After receiving the go-ahead to work on the project, Moore and Gibbons spent a day at the latter's house creating characters, crafting details for the story's milieu and discussing influences.[4] The pair was particularly influenced by a Mad parody of Superman named "Superduperman"; Moore said, "We wanted to take Superduperman 180 degrees — dramatic, instead of comedic".[4] Moore and Gibbons conceived of a story that would take "familiar old-fashioned superheroes into a completely new realm";[7] the writer said his intention was to create "a superhero Moby Dick; something that had that sort of weight, that sort of density".[8] The writer came up with the character names and descriptions, but left the specifics of how they looked to Gibbons. Gibbons did not sit down and design the characters deliberately, but rather "did it at odd times... spen[ding] maybe two or three weeks just doing sketches."[3]
Moore began writing the series very early on, hoping to avoid publication delays such as those faced by the DC miniseries Camelot 3000.[9] When writing the script for the first issue, Moore said he realized "I only had enough plot for six issues. We were contracted for 12!" His solution was to alternate issues that dealt with the overall plot of the series with origin issues for the characters.[10] Moore wrote very detailed scripts for Gibbons to work from. Gibbons recalled that "[t]he script for the first issue of Watchmen was, I think, 101 pages of typescript - single-spaced - with no gaps between the individual panel descriptions or, indeed, even between the pages."[11] Upon receiving the scripts, the artist had to number each page "in case I drop them on the floor, because it would take me two days to put them back in the right order", and used a highlighter pen to single out lettering and shot descriptions; he remarked, "It takes quite a bit of organizing before you can actually put pen to paper."[11] Despite Moore's detailed scripts, his panel descriptions would often end with the note "If that doesn’t work for you, do what works best"; Gibbons nevertheless worked to Moore's instructions.[12] Gibbons had a great deal of autonomy in developing the visual look of Watchmen, and frequently inserted background details that Moore admitted he did not notice until later.[8] Moore occasionally contacted fellow comics writer Neil Gaiman for answers to research questions and for quotes to include in issues.[10]
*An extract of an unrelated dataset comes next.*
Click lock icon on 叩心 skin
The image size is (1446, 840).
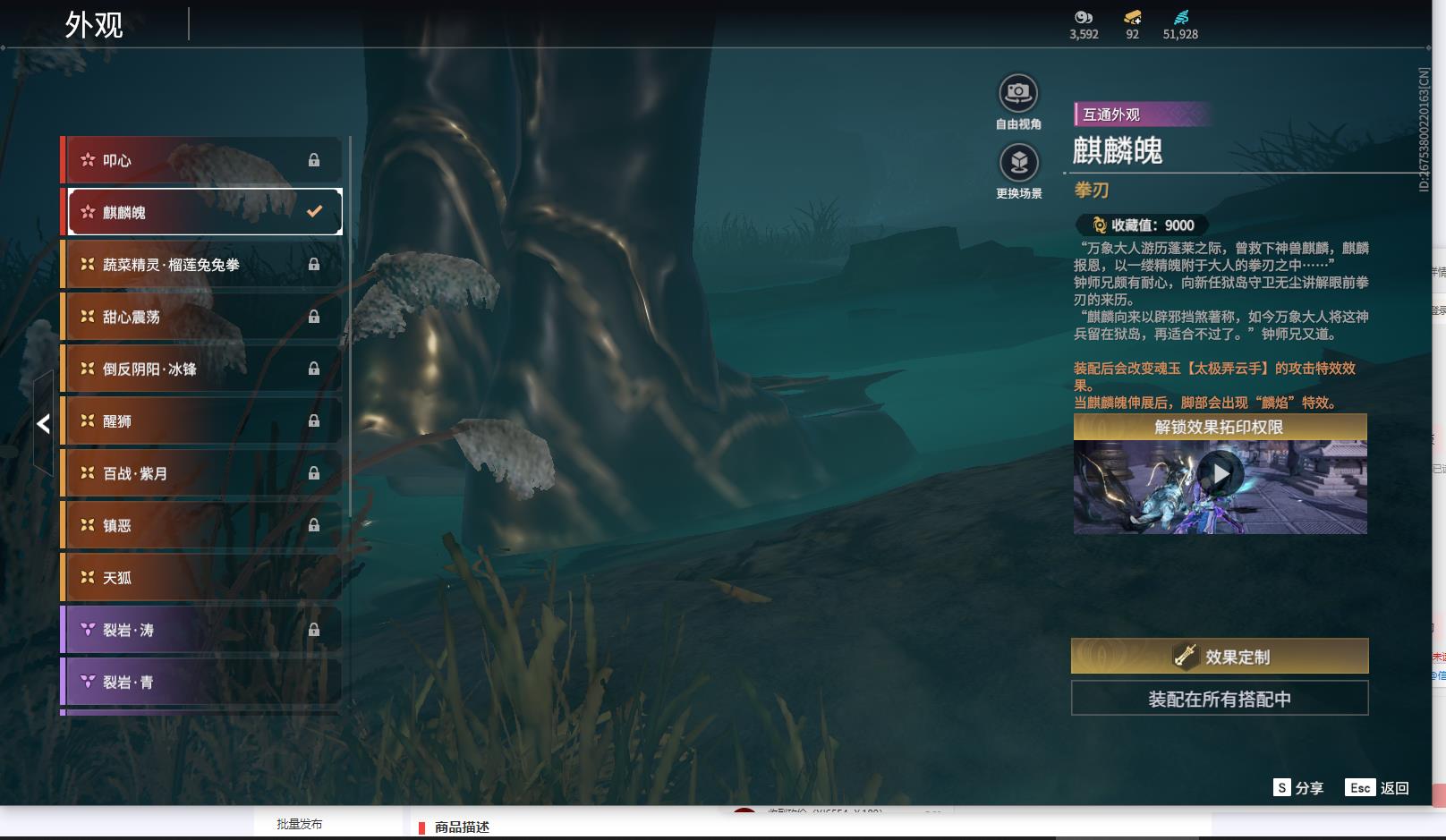(314, 160)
Despite his intentions, Moore admitted in November 1986 that there were likely to be delays, stating that he was then still writing issue nine at that moment.[11] Gibbons mentioned that a major factor in the delays was the "piecemeal way" in which he received Moore's scripts. Gibbons said the team's pace slowed around the fourth issue; from that point onwards the two undertook their work "just several pages at a time. I'll get three pages of script from Alan and draw it and then toward the end, call him up and say, 'Feed me!' And he'll send another two or three pages or maybe one page or sometimes six pages."[13] As the creators began to hit deadlines, Moore would hire a taxi driver to drive 50 miles and deliver scripts to Gibbons. On later issues the artist had his wife and son draw panel grids on pages to help save time.[10]
Near the end of the project, Moore realized that the story bore similiarity to "The Architects of Fear," an episode of the Outer Limits television series.[10] The writer and Wein argued over changing the ending; Moore won, but acknowledged the episode by referencing it in the series' last issue.[12]
Watchmen is set in an alternate reality which closely mirrors the contemporary world of the 1980s. The primary point of divergence is the presence of superheroes. Their existence in this iteration of America is shown to have dramatically affected and altered the outcomes of real-world events such as the Vietnam War, and the presidency of Richard Nixon.[14] In keeping with the realism of the series, although the cast of Watchmen are commonly called "superheroes", the only character in the principal cast who possesses obvious superhuman powers is Dr. Manhattan.[15]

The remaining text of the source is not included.